RECORDS TO PROCESS:
:::::

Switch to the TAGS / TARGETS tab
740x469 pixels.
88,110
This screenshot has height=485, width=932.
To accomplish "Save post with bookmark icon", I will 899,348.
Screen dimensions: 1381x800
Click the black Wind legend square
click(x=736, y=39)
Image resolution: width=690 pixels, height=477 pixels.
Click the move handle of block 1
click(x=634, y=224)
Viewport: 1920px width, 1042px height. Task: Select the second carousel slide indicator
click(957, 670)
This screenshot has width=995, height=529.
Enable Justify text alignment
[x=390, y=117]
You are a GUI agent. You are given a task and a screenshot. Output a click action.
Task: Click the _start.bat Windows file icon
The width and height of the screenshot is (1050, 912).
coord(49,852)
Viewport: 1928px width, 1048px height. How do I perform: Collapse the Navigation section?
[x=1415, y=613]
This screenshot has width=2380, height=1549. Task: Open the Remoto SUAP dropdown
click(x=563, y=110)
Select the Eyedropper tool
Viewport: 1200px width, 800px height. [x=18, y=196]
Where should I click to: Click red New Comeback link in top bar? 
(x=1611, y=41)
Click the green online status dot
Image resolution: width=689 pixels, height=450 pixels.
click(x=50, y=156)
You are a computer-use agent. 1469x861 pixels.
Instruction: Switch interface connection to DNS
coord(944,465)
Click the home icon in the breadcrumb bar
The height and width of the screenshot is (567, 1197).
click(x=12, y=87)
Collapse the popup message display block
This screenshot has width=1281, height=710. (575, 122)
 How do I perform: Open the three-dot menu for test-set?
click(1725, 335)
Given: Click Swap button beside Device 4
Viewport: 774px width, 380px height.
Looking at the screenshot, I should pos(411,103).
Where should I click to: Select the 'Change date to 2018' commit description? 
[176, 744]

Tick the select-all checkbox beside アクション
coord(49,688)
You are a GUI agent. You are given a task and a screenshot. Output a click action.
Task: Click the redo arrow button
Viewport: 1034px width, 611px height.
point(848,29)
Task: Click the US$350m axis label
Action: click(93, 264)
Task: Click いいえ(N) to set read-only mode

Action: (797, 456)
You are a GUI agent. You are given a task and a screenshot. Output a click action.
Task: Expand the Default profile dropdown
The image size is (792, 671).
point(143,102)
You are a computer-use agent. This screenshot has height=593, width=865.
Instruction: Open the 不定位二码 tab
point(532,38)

:::::

DO THIS:
Convert the stretch from the line containing "You are a computer-use agent. This" through the end of the records into a two-column CSV headed text and answer. Give one row per record, with each field in quotation marks and any line breaks replaced by spaces.

IN RESPONSE:
text,answer
"You are a computer-use agent. This screenshot has height=593, width=865. Instruction: Open the 不定位二码 tab","point(532,38)"